What is being asked => Every entry must be repeated exactly in the answer.

Stored data entries =>
★ ★ ★

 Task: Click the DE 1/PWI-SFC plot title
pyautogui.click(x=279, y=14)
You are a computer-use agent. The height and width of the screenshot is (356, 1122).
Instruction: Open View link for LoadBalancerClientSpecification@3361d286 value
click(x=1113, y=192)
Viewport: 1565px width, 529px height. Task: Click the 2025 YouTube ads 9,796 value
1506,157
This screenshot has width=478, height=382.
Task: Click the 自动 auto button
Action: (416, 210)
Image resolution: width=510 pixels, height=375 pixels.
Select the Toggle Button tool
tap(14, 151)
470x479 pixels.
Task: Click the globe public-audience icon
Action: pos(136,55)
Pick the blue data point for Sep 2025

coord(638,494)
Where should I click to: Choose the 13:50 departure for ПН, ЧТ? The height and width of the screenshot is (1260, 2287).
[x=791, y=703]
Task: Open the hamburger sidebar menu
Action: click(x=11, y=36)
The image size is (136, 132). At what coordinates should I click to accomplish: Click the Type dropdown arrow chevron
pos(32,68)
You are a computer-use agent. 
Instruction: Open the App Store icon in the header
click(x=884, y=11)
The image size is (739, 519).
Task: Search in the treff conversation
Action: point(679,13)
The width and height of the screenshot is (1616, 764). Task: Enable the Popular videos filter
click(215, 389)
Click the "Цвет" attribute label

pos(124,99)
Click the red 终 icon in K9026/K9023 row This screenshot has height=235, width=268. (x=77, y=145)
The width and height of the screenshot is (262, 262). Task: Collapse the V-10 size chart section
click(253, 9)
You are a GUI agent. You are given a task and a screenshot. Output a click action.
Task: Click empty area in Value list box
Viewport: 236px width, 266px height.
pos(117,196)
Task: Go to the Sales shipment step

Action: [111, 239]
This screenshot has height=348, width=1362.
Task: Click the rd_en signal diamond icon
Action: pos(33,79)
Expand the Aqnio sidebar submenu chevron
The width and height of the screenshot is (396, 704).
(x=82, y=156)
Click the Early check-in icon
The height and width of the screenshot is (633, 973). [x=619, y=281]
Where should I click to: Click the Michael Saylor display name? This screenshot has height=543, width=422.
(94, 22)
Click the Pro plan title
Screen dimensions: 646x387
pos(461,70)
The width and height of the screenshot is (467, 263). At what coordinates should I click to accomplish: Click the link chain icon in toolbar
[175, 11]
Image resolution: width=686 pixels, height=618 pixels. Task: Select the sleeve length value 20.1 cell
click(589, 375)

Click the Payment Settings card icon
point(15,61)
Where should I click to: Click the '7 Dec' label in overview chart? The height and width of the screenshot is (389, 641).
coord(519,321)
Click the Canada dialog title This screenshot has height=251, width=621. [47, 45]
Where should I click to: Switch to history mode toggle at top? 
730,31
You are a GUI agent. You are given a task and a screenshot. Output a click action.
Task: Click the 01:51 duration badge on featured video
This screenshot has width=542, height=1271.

★ ★ ★

Exercise response =>
 Task: Click the DE 1/PWI-SFC plot title
pyautogui.click(x=279, y=14)
You are a computer-use agent. The height and width of the screenshot is (356, 1122).
Instruction: Open View link for LoadBalancerClientSpecification@3361d286 value
click(x=1113, y=192)
Viewport: 1565px width, 529px height. Task: Click the 2025 YouTube ads 9,796 value
1506,157
This screenshot has width=478, height=382.
Task: Click the 自动 auto button
Action: (416, 210)
Image resolution: width=510 pixels, height=375 pixels.
Select the Toggle Button tool
tap(14, 151)
470x479 pixels.
Task: Click the globe public-audience icon
Action: pos(136,55)
Pick the blue data point for Sep 2025

coord(638,494)
Where should I click to: Choose the 13:50 departure for ПН, ЧТ? The height and width of the screenshot is (1260, 2287).
[x=791, y=703]
Task: Open the hamburger sidebar menu
Action: click(x=11, y=36)
The image size is (136, 132). At what coordinates should I click to accomplish: Click the Type dropdown arrow chevron
pos(32,68)
You are a computer-use agent. 
Instruction: Open the App Store icon in the header
click(x=884, y=11)
The image size is (739, 519).
Task: Search in the treff conversation
Action: point(679,13)
The width and height of the screenshot is (1616, 764). Task: Enable the Popular videos filter
click(215, 389)
Click the "Цвет" attribute label

pos(124,99)
Click the red 终 icon in K9026/K9023 row This screenshot has height=235, width=268. (x=77, y=145)
The width and height of the screenshot is (262, 262). Task: Collapse the V-10 size chart section
click(253, 9)
You are a GUI agent. You are given a task and a screenshot. Output a click action.
Task: Click empty area in Value list box
Viewport: 236px width, 266px height.
pos(117,196)
Task: Go to the Sales shipment step

Action: [111, 239]
This screenshot has height=348, width=1362.
Task: Click the rd_en signal diamond icon
Action: pos(33,79)
Expand the Aqnio sidebar submenu chevron
The width and height of the screenshot is (396, 704).
(x=82, y=156)
Click the Early check-in icon
The height and width of the screenshot is (633, 973). [x=619, y=281]
Where should I click to: Click the Michael Saylor display name? This screenshot has height=543, width=422.
(94, 22)
Click the Pro plan title
Screen dimensions: 646x387
pos(461,70)
The width and height of the screenshot is (467, 263). At what coordinates should I click to accomplish: Click the link chain icon in toolbar
[175, 11]
Image resolution: width=686 pixels, height=618 pixels. Task: Select the sleeve length value 20.1 cell
click(589, 375)

Click the Payment Settings card icon
point(15,61)
Where should I click to: Click the '7 Dec' label in overview chart? The height and width of the screenshot is (389, 641).
coord(519,321)
Click the Canada dialog title This screenshot has height=251, width=621. [47, 45]
Where should I click to: Switch to history mode toggle at top? 
730,31
You are a GUI agent. You are given a task and a screenshot. Output a click action.
Task: Click the 01:51 duration badge on featured video
This screenshot has width=542, height=1271.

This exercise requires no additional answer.